:: Input material
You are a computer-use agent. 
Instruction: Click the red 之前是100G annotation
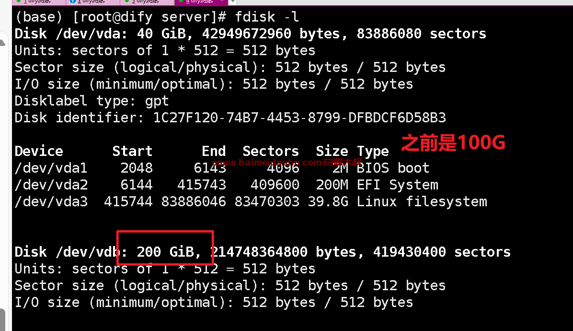pyautogui.click(x=453, y=142)
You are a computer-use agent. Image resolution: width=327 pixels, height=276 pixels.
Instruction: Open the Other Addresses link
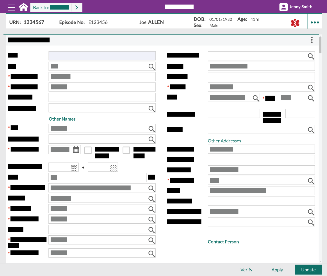(224, 141)
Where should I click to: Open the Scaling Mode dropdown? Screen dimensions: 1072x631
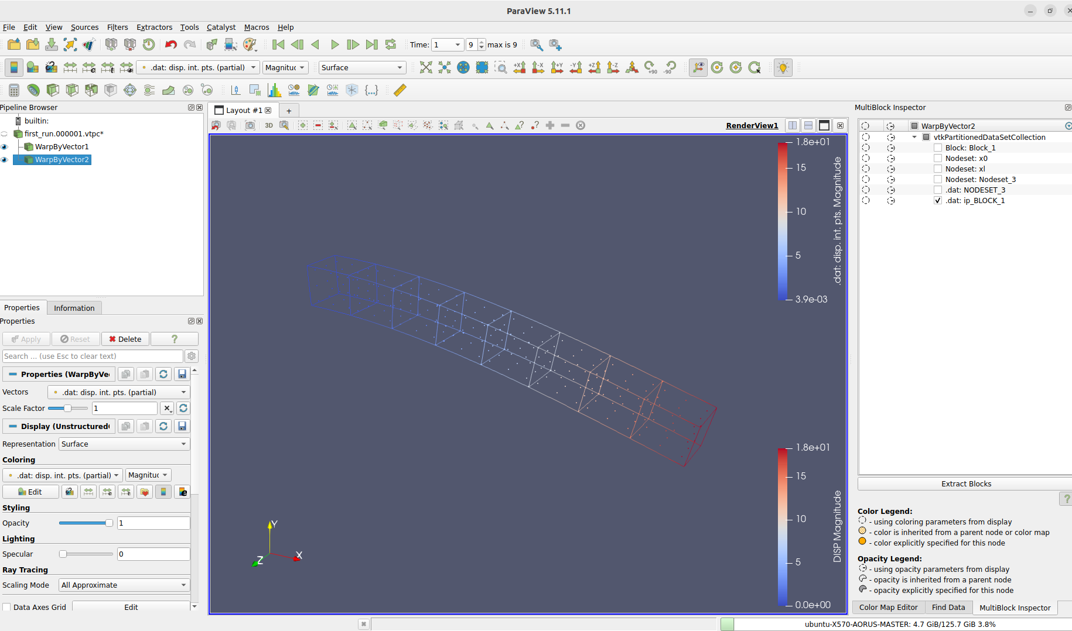click(x=124, y=585)
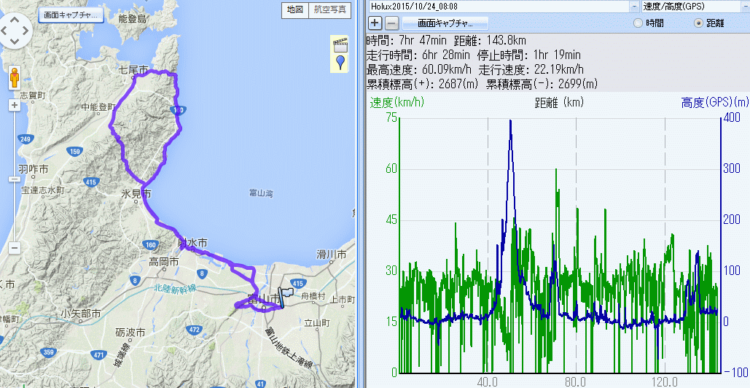This screenshot has height=388, width=750.
Task: Click the map pan direction control
Action: click(15, 32)
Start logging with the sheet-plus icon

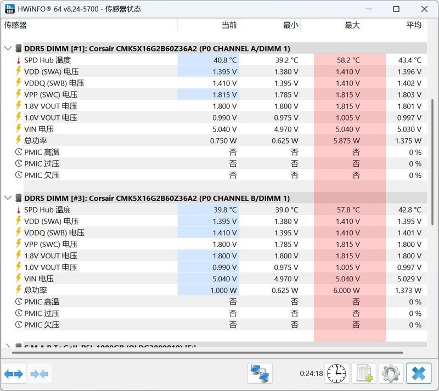click(x=364, y=373)
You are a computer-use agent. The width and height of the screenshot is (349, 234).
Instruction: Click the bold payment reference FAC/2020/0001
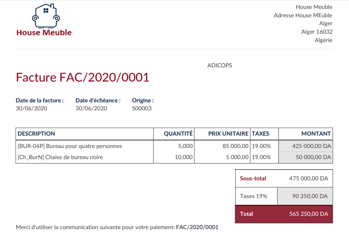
::::
**Required work**
Above are some entries; copy exactly the lines from the line with "Where should I" through the line with "You are a computer-use agent. The", both included, but none of the pictures.

**Solution for this problem**
Where should I click to: Open the Scaling Mode dropdown? Screen dimensions: 1072x631
click(x=124, y=585)
This screenshot has height=388, width=750.
Task: Click the map pan direction control
Action: click(15, 32)
Start logging with the sheet-plus icon

click(x=364, y=373)
You are a computer-use agent. The width and height of the screenshot is (349, 234).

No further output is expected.